The problem:
Set the pictures aside and transcribe exactly the lines from the one containing "This screenshot has width=1365, height=769." through the final line of the records.

*** Records supplied ***

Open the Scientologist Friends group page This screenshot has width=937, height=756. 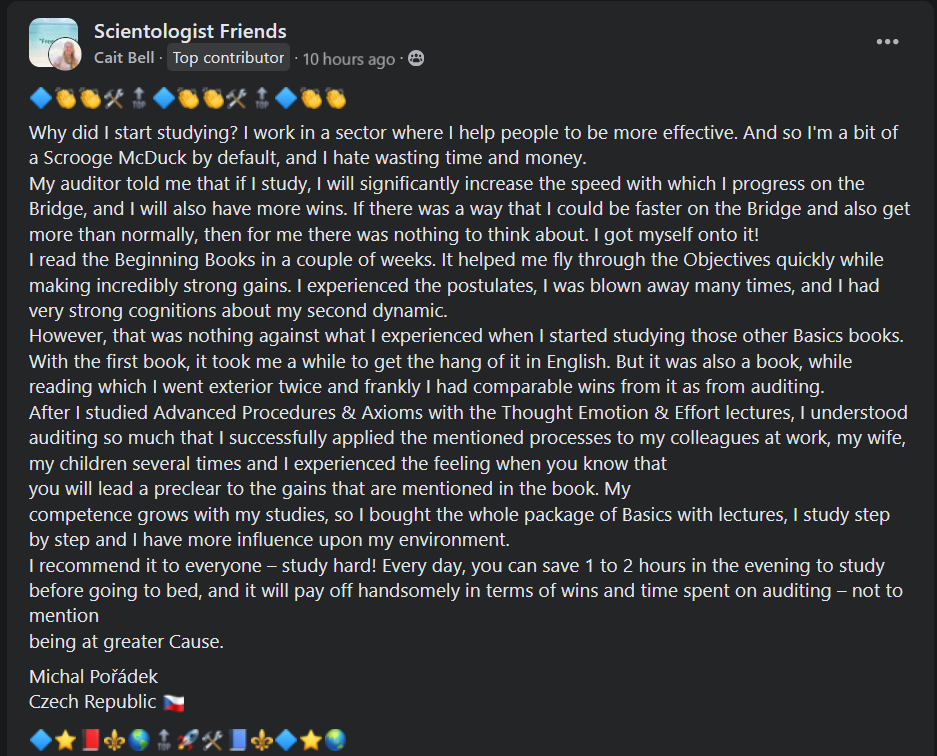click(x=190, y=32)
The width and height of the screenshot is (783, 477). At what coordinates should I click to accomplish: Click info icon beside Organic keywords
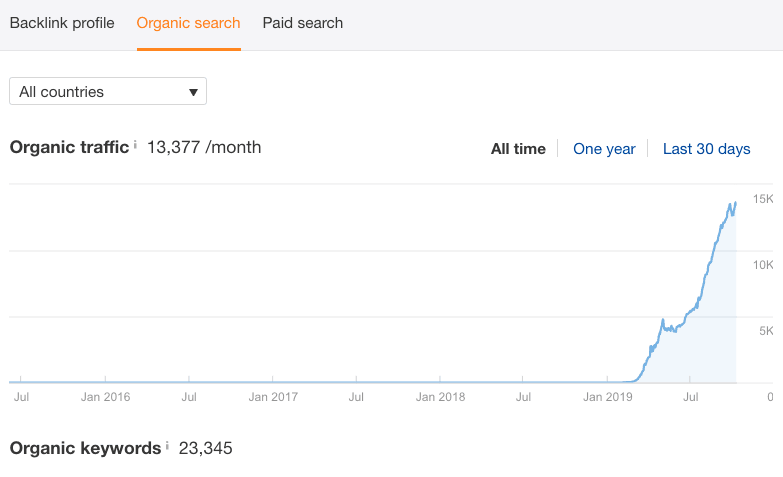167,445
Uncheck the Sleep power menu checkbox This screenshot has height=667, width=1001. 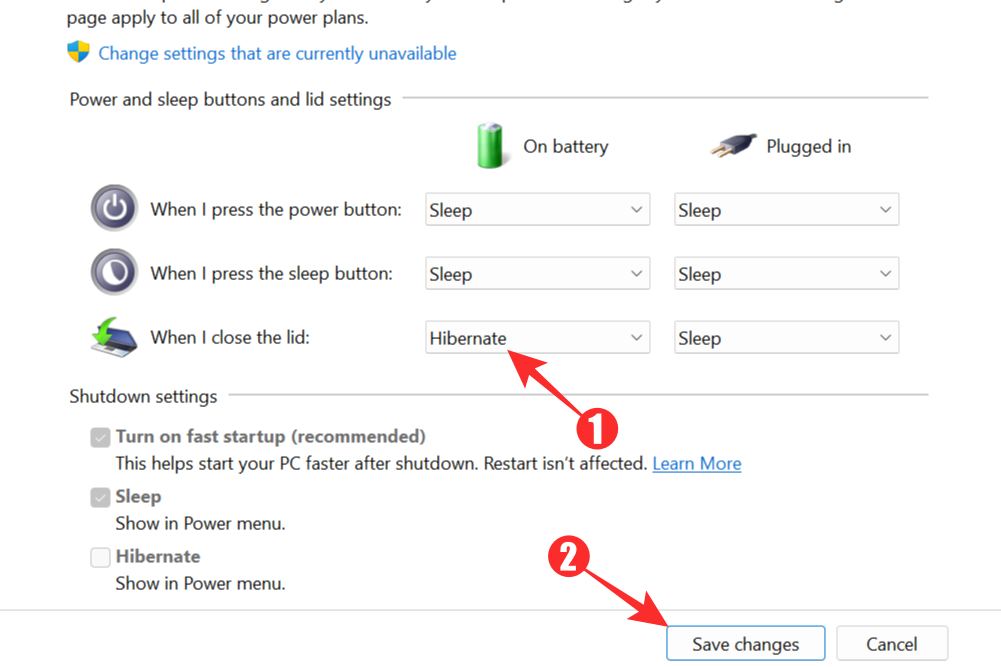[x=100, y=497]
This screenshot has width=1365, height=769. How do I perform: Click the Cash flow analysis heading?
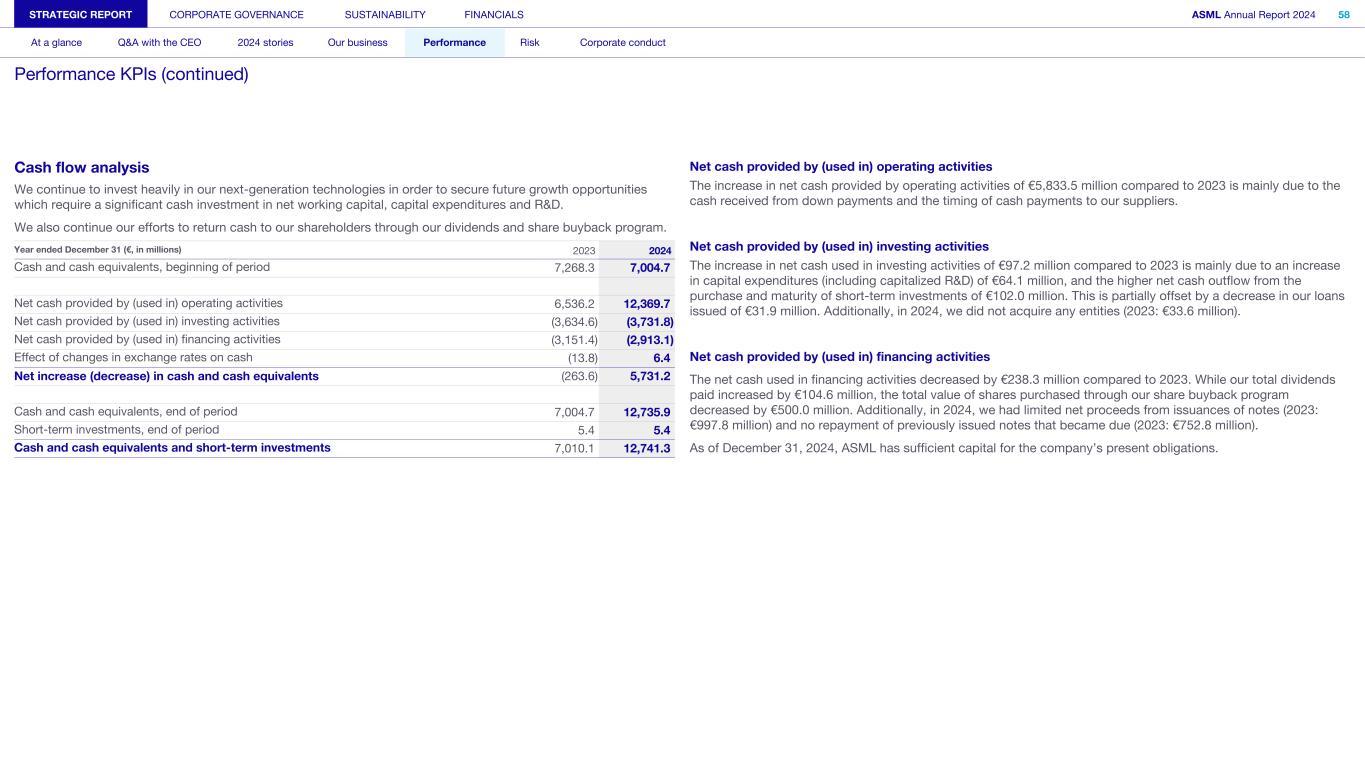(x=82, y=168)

*** End of Records supplied ***

Result for this task:
This screenshot has width=1365, height=769. How do I perform: Click the Cash flow analysis heading?
(x=82, y=168)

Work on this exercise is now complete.